I would suspect they do not for the simple reason that preparation in advance of a need you don’t have, has no roi.
Basic science and pure mathematics enable their own subsequent iterations without having them as explicit targets or even without being able to imagine these developments, while doing the work crucial in making them possible.
Extensive preparation never happened with a thing that is ready to be attempted experimentally, because in those cases we just do the experiments, there is no reason not to. With AGI, the reason not to do this is the unbounded blast radius of a failure, an unprecedented problem. Unprecedented things are less plausible, but unfortunately this can’t be expected to have happened before, because then you are no longer here to update on the observation.
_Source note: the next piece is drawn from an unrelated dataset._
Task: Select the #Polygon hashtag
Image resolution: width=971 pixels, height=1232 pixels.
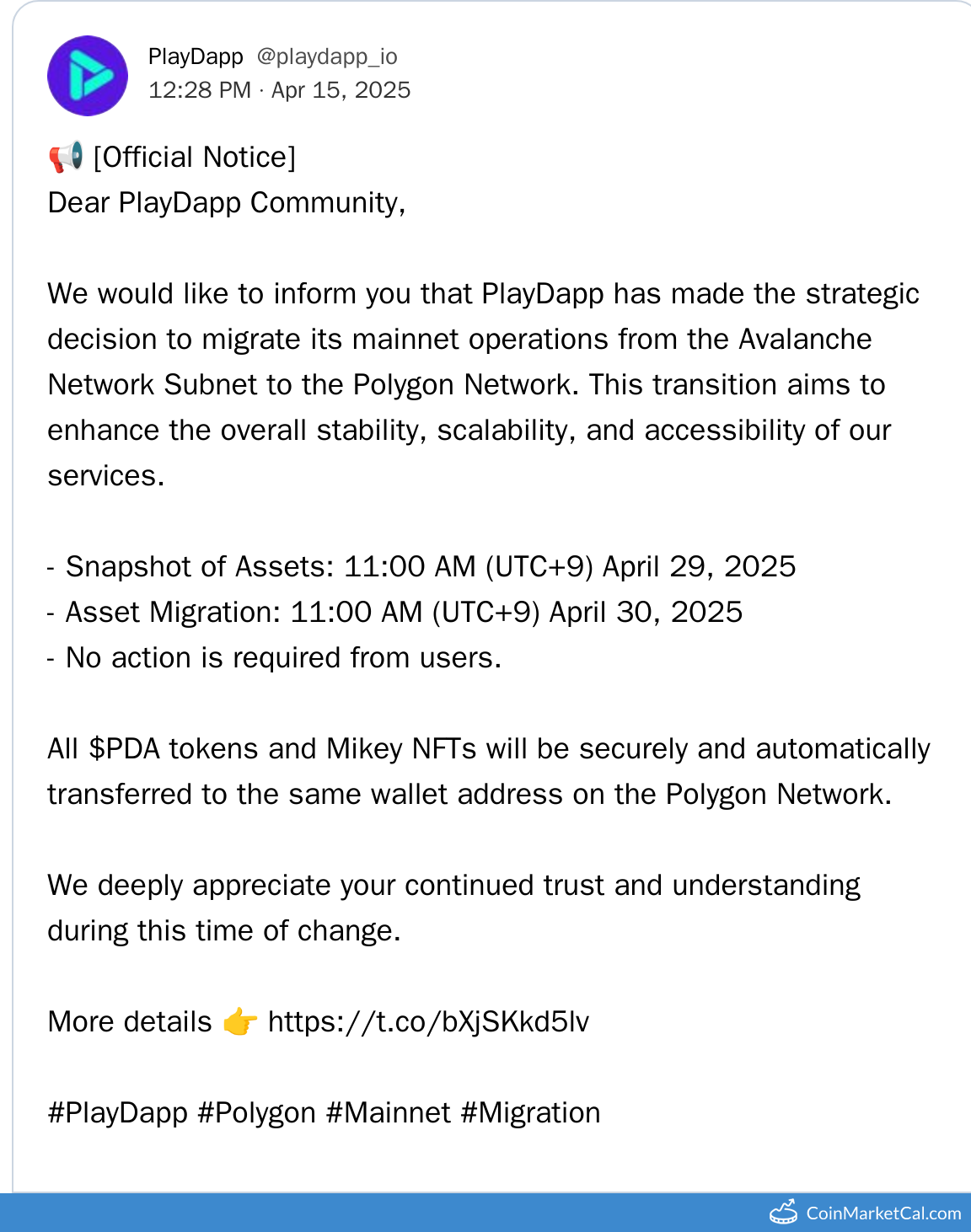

If the blast radius is not unbounded, if most failures can be contained, then it’s more reasonable to attempt to develop AGI in the usual way, without extensive preparation that doesn’t involve actually attempting to build it. If preparation in general doesn’t help, it doesn’t help AGIs either, making them less dangerous and reducing the scope of failure, and so preparation for building them is not as needed. If preparation does help, it also helps AGIs, and so preparation is needed.
Is it true or not true that there is no evidence for an “unbounded” blast radius for any AI model someone has trained. I am not aware of any evidence.
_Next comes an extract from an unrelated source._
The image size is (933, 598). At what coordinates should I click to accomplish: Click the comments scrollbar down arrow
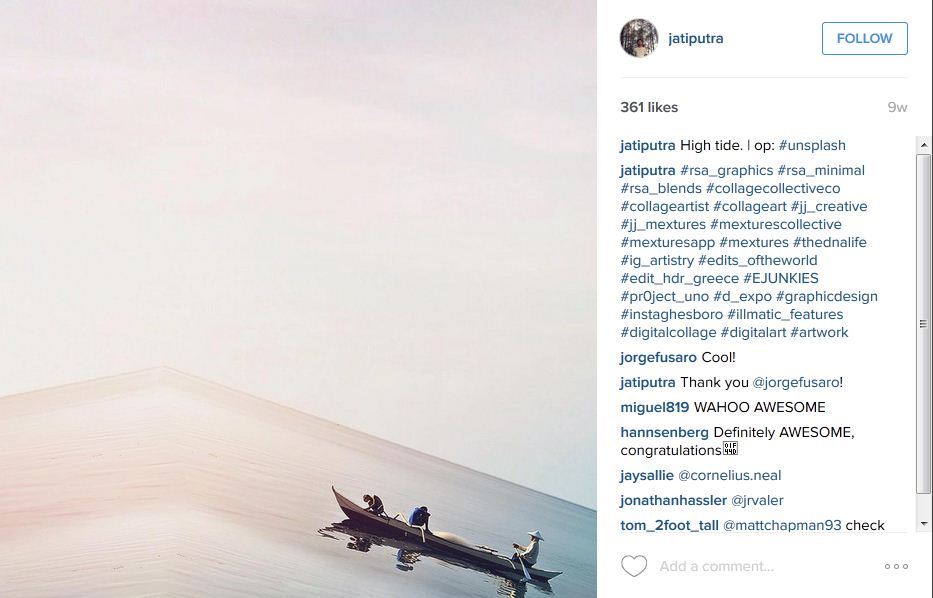pos(923,524)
What would constitute evidence that the situation was now in the “unbounded” failure case? How would you prove it?
So we don’t end up in a loop, assume someone has demonstrated a major danger with current AI models. Assume there is a really obvious method of control that will contain the problem. Now what? It seems to me like the next step would be to restrict AI development in a similar way to how cobalt-60 sources are restricted, where only institutions with licenses, inspections, and methods of control can handle the stuff, but that’s still not a pause...
When could you ever reach a situation where a stronger control mechanism won’t work?
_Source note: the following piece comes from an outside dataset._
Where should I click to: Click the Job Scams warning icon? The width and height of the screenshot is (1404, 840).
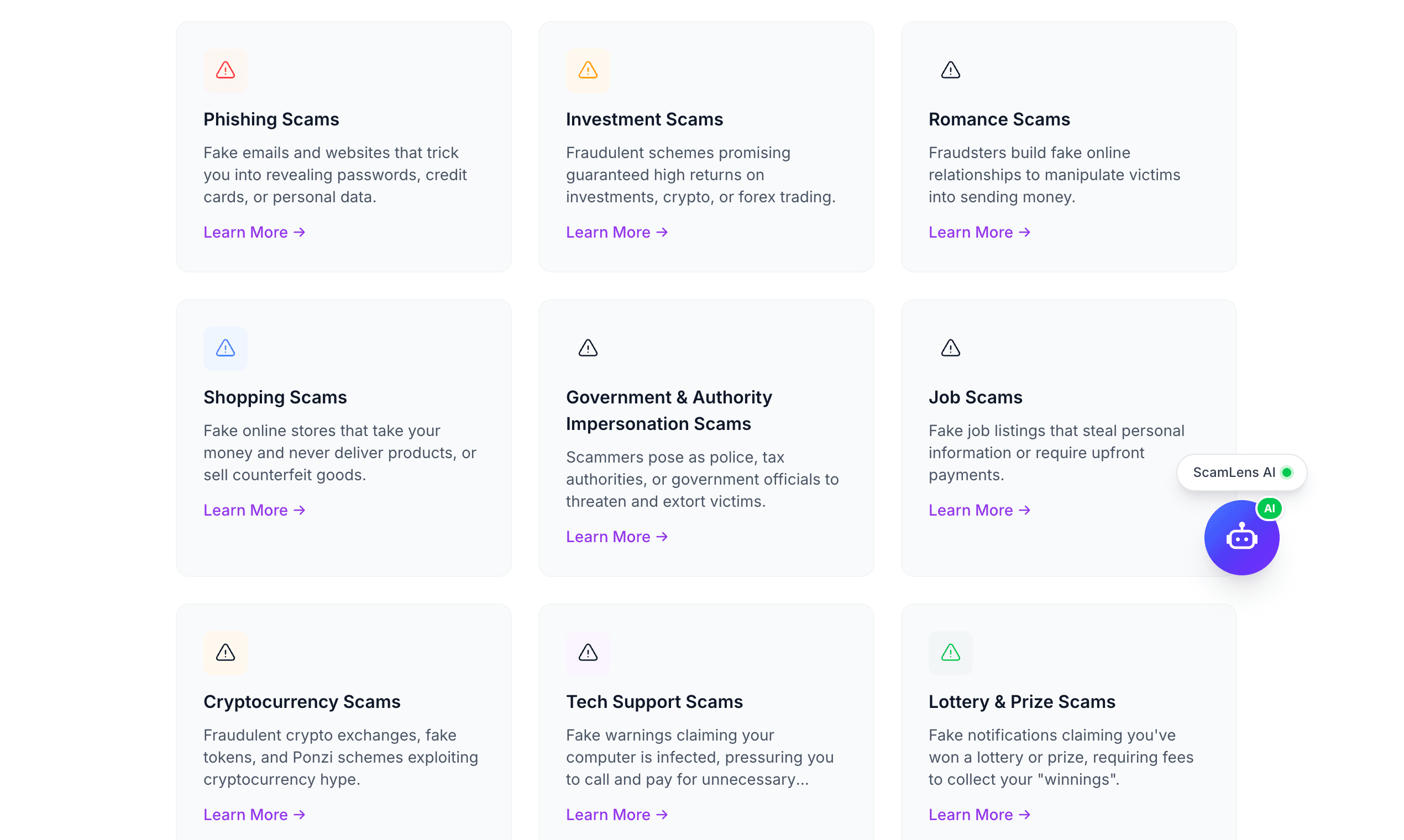click(950, 348)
Like I try to imagine it, and I can imagine more and more layers of defense—“don’t read anything the model wrote”, “more firewalls, more isolation, servers in a salt mine”—but never a point where you couldn’t agree it was under control. Like if you make a radioactive source more radioactive you just add more inches of shielding until the dose is acceptable.
The blast radius of AGIs is unbounded in the same way as that of humanity, there is potential for taking over all of the future. There are many ways of containing it, and alignment is a way of making the blast a good thing. The point is that a sufficiently catastrophic failure that doesn’t involve containing the blast is unusually impactful. Arguments about ease of containing the blast are separate from this point in the way I intended it.
If you don’t expect AGIs to become overwhelmingly powerful faster than they are made robustly aligned, containing the blast takes care of itself right until it becomes unnecessary. But with the opposite expectation, containing becomes both necessary (since early AGIs are not yet robustly aligned) and infeasible (since early AGIs are very powerful). So there’s a question of which expectation is correct, but the consequences of either position seem to straightforwardly follow.